Items »
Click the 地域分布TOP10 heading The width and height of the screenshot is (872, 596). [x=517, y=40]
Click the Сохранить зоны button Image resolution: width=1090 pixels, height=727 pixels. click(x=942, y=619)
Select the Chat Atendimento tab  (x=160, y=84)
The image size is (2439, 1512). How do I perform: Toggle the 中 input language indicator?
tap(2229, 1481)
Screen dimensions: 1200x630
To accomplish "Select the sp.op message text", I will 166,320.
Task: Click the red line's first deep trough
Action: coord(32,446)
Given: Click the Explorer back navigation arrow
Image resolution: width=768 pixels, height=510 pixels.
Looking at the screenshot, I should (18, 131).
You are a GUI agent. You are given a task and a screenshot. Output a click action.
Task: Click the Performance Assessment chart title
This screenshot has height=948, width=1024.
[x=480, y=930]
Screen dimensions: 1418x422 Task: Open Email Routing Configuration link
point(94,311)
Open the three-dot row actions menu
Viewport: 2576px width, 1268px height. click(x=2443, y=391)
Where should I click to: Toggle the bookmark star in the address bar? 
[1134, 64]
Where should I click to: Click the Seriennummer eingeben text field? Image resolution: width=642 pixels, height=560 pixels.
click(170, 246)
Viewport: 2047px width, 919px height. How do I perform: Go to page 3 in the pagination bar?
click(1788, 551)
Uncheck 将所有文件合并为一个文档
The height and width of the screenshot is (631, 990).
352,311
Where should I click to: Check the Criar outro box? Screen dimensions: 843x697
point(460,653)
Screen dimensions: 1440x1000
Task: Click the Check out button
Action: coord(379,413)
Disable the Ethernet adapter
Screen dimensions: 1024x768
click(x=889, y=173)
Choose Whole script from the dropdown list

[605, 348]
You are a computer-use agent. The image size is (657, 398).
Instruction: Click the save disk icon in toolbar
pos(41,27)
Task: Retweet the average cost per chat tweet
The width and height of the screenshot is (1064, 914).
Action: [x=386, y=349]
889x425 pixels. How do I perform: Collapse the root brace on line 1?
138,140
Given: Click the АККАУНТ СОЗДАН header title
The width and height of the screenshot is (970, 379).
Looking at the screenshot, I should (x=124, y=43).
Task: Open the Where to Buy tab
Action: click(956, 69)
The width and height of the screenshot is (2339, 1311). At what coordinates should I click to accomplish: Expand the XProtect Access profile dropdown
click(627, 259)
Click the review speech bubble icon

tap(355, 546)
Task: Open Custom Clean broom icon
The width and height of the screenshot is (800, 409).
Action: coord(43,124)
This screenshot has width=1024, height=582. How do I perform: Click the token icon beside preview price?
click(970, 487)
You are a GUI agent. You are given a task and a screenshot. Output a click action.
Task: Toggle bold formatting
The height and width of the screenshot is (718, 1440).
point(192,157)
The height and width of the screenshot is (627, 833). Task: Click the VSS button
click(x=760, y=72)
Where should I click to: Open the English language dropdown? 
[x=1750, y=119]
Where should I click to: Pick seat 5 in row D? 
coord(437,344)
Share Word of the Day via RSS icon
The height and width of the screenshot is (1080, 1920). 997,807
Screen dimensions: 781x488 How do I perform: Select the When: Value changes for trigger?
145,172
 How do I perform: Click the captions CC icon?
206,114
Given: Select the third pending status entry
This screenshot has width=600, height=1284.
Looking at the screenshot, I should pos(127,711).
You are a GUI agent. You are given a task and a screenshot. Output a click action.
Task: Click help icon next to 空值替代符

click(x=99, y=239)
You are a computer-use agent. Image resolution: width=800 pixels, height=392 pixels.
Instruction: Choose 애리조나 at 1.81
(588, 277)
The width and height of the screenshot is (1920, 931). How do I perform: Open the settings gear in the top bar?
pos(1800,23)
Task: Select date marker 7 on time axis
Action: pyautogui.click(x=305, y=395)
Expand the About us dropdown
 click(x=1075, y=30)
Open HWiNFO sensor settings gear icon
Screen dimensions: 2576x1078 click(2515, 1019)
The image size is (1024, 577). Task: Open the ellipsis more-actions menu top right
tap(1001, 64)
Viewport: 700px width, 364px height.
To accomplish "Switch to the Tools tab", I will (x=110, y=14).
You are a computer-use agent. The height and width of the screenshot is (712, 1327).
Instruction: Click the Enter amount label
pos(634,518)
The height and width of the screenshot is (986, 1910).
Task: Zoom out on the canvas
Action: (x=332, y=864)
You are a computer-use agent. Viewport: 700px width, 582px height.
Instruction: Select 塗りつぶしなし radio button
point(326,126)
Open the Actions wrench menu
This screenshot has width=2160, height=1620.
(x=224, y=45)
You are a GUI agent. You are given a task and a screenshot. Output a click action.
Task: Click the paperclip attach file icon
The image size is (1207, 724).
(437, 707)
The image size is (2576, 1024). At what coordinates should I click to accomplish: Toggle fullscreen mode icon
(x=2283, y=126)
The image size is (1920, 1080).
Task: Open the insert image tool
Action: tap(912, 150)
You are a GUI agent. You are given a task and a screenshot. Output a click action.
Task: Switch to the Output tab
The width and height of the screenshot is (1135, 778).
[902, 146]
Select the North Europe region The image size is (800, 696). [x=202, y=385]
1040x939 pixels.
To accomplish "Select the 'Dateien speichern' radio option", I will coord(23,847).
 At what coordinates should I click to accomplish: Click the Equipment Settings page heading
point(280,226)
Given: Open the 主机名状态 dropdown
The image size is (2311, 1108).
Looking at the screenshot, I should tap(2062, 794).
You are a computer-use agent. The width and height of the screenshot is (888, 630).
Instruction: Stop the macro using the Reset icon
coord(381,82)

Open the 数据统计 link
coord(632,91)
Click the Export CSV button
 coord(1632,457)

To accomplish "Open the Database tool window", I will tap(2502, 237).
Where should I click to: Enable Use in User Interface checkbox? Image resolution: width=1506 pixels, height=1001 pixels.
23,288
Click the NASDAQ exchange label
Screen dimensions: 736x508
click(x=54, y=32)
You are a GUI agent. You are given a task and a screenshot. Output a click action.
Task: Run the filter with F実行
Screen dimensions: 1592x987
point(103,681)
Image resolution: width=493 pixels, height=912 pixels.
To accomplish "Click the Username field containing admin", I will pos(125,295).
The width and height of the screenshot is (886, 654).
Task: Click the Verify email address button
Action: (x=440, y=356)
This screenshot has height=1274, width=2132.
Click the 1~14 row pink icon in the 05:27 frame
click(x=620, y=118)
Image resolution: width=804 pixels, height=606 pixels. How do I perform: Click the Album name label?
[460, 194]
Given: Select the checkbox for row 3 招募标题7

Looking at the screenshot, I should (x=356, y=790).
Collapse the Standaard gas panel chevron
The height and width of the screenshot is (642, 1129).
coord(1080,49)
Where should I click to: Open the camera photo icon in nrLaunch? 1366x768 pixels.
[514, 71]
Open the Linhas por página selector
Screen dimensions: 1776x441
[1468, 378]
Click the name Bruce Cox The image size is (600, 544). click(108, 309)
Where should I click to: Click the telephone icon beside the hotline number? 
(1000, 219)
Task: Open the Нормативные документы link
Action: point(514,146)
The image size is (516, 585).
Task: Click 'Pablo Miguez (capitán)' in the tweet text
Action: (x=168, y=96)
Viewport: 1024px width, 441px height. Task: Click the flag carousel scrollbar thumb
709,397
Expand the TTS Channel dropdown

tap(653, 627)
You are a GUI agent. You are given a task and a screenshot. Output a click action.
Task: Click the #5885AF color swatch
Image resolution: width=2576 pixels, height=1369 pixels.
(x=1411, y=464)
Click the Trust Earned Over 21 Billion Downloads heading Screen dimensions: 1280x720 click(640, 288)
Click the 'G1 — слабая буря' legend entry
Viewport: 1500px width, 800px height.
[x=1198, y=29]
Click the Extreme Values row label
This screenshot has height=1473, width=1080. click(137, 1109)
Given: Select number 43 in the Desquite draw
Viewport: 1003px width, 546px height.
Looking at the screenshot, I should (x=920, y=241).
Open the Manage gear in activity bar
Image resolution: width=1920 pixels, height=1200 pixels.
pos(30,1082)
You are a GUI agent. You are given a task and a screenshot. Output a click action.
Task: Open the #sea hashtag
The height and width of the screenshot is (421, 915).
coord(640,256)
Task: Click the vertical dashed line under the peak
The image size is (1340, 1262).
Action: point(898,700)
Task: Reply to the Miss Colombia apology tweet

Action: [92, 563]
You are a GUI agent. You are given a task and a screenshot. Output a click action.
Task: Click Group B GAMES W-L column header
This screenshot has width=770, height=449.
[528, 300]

What you will do » Write out the rows verbatim, starting at the line containing "Given: Select the third pending status entry" and ending at the line containing "click(x=1075, y=30)", both included.

Written solution »
Given: Select the third pending status entry
This screenshot has width=600, height=1284.
Looking at the screenshot, I should pos(127,711).
You are a GUI agent. You are given a task and a screenshot. Output a click action.
Task: Click help icon next to 空值替代符

click(x=99, y=239)
You are a computer-use agent. Image resolution: width=800 pixels, height=392 pixels.
Instruction: Choose 애리조나 at 1.81
(588, 277)
The width and height of the screenshot is (1920, 931). How do I perform: Open the settings gear in the top bar?
pos(1800,23)
Task: Select date marker 7 on time axis
Action: pyautogui.click(x=305, y=395)
Expand the About us dropdown
 click(x=1075, y=30)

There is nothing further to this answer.